There are thousands of instruments that can be traded, in an infinite number of time frames and combinations. I wouldn't lose any sleep over your secret sauce being stolen, and wouldn't let that concern keep you from trading.
Instead of guessing if you have an edge or not, just trade the strategies that are working so far and get rid of them when they stop working for whatever reason...and pick them up again when they start working again...it's not an "intelligent" approach but sure beats getting into a theoretical discussion that doesn't have good answers.
So we have a definition problem here. For me, an edge is some kind of advantage over other participants in the market. Being long in a rally is not such thing, so not an edge. If you define edge as being profitable, then why not just call it being profitable? TL;DR: Traders/investors can make money without an edge.
Ok; so you can have an edge without being profitable by your definition? To me, having an edge is having some kind of systematic approach that enables you to make gains in the market. And of course you can be profitable without having an edge (for a while anyway) just by good fortune so there is a difference. So we can agree to differ on that one, but I think my definition is more useful. By your definition you could just lose money more slowly than the average person, so actually not participating in the market at all would be an 'edge' wouldn't it, as the majority of people lose money in the markets?

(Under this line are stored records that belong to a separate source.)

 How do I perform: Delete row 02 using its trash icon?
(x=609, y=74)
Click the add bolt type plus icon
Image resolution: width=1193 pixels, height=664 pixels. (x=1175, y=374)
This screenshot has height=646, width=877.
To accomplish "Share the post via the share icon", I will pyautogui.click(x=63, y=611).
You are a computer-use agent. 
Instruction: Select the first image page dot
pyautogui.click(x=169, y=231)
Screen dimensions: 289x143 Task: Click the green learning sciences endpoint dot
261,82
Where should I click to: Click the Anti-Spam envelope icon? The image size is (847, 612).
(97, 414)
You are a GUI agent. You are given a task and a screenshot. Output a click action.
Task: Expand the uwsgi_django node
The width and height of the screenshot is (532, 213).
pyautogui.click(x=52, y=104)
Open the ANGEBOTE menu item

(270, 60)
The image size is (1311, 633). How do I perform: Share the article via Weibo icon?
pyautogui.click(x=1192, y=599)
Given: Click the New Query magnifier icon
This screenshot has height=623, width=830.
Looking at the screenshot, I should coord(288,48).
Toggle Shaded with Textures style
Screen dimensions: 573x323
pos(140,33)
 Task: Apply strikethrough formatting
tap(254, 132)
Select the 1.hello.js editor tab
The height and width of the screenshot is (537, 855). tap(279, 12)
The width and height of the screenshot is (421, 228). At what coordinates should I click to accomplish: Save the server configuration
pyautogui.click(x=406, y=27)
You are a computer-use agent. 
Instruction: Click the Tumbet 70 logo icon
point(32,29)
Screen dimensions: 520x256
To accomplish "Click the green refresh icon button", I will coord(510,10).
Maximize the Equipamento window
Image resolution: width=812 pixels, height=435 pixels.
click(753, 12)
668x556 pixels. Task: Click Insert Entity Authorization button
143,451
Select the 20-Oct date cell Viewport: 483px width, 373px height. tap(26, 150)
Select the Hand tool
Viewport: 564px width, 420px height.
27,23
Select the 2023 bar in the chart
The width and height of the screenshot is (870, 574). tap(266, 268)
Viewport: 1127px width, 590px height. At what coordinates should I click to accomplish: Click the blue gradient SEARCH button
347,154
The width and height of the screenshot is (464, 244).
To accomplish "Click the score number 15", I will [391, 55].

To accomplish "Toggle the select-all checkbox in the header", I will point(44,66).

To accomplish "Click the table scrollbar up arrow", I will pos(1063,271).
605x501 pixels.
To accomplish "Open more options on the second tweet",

Surely edge means an edge over random, its not defined by the other participants. Please, I don't want to have to climb into the loft to get my Mark Douglas's out... That said, yes, many experiments have shown that random entries can be so well managed as to be profitable. In that case the money management would be the edge.
We actually agree. 1. That is not what I said. 2. Agree, but that doesn't mean all profitable approach is an edge itself. 3. See? We agree.